Missing the Boat on LGBT Rights Abroad

By Kelly Cogswell

Putin's right up there as an evil genius, planning the invasion of Ukraine while all the nations of the world were sitting in his living room blissed out on ice skating and tsarist pomp, and ignoring human rights abuses, not to mention the outright targeting of queers.

Now his former guests are shocked and surprised at how the Russian troops celebrated the closing ceremonies of the Olympic with their own little fete on the Crimean border. I mean, it's one thing to strip LGBT Russians of their human and civil rights, beat the crap out of them, toss them in jail just for whispering the word "gay", and quite another to decide that Ukrainians don't have any rights to their own territory. How dare he?

I hope the International Olympic Committee has a collectively red face, and particularly twisted knickers. They awarded Russia the games in the first place, then papered over the graft and corruption, while officially banning protest, and squelching anybody trying to disrupt one of their events, or even raise a sign about human rights conditions. No doubt they're hoping this doesn't go down in history as another 1936 when the Olympics were held in a Berlin downplaying the German anti-Semitic agenda, and plans to invade most of Europe.

We like to pretend history moves in the direction of progress, more civil rights. More peace, but in fact that little trajectory has more ups and downs than a cardiogram. So who knows really, who'll die before this whole thing is over?
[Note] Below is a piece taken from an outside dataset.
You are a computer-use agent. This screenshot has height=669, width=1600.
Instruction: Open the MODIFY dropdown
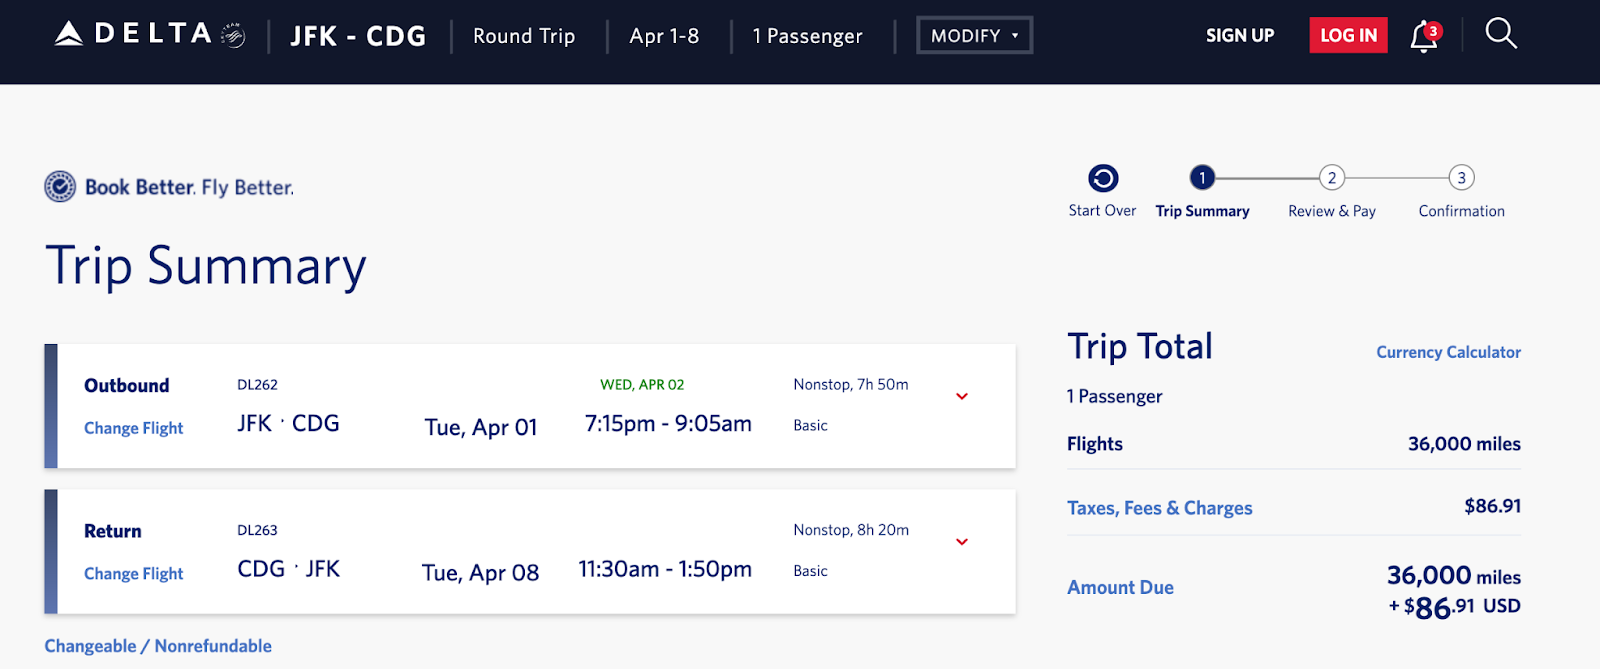[974, 36]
Not that the U.S. was better. Just like in '36, our government responded to complaints about human rights and demands for action with little more than a deep and serious frown, while flirting with a tiny boycott. Not of athletes of course. They sent plenty of athletes to Sochi, but not the VIP's they had slated to sit in the stands. Even at the time, you could practically see Putin rubbing his hands, and muttering, "Suckers!"

The American LGBT response was sadly pathetic, too. We of all people should understand the stakes. Nevertheless, all we did with our gay millions was buy American Apparel rags splattered with rainbows or whatever, and sign a few more online petitions. In an article in Slate, Russian-American journalist, Masha Gessen, an out lesbian, said our LGBT reps at the games partied in Sochi's gay bar abandoning the Russian queers who risked their lives out on the streets to demonstrate, having expected their foreign LGBT peers to support them with their own acts of protests.
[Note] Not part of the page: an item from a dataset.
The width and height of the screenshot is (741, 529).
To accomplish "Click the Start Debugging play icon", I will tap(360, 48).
Don't worry, oh you anti-homonationalists, she's not asking for queer nationalist troops to arrive on the ground and "liberate" Russian queers. Though if anybody has a couple hundred tanks and a billion dollars, I'm willing to give it a try. No, what she wanted is what most people want when they're trying to demand basic human and civil rights in an authoritarian state that has turned them into convenient scapegoats: a watchful eye from abroad, so that they don't "disappear" when they get snatched up by the cops. They could also use a little money if you have it so they can pay the enormous fines Putin's kangaroo courts use to crush his opponents.
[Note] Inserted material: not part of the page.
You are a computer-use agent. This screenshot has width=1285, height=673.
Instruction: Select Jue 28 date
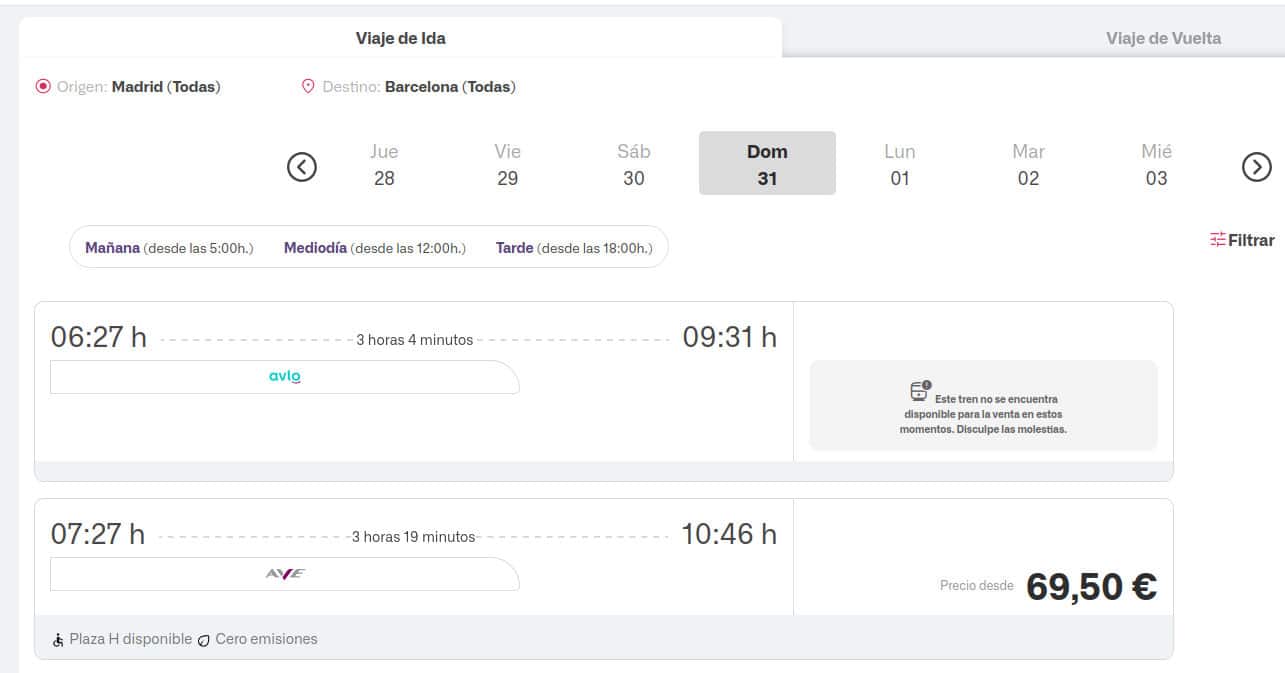point(384,164)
Vigilance and money are even more important in deteriorating places like Uganda, or Nigeria, where there's plenty of danger from the state which has criminalized homosexuality, but far more from the lynch mobs which have been told queers are responsible for everything from the spread of malaria to struggling economies. LGBT people have to organize from the closet, and often have to flee their homes. Queers regularly end up dead. From what I hear, plenty of LGBT folks would rather have plane tickets and visas than computers or activists resources, so they can get the hell out before it's them, beaten or killed in the street.

We have to do something, anything, to support those that remain. Not forgetting that dykes and transpeople have double and triple problems. There's a war against women as well.

We can start by sidelining those few, but loud, "useful idiot" queers echoing the arguments of homophobes when they denounce Western outsiders who try to help, as homonationalists or colonialists. To me, they're the ones with the problem. How dare they counsel inaction? Sit by while LGBT people are imprisoned and killed?

So I'll say it again. It's time for American LGBT people to act. Not only because it's people like us being targeted in Russia, Africa and other points, but because our inaction is not neutral: it emboldens the queer cleansers. And because in Africa, particularly, we're responsible for amplifying local gay-hating: the money funding these bigots across the globe is coming from our own American (fundamentalist) pockets.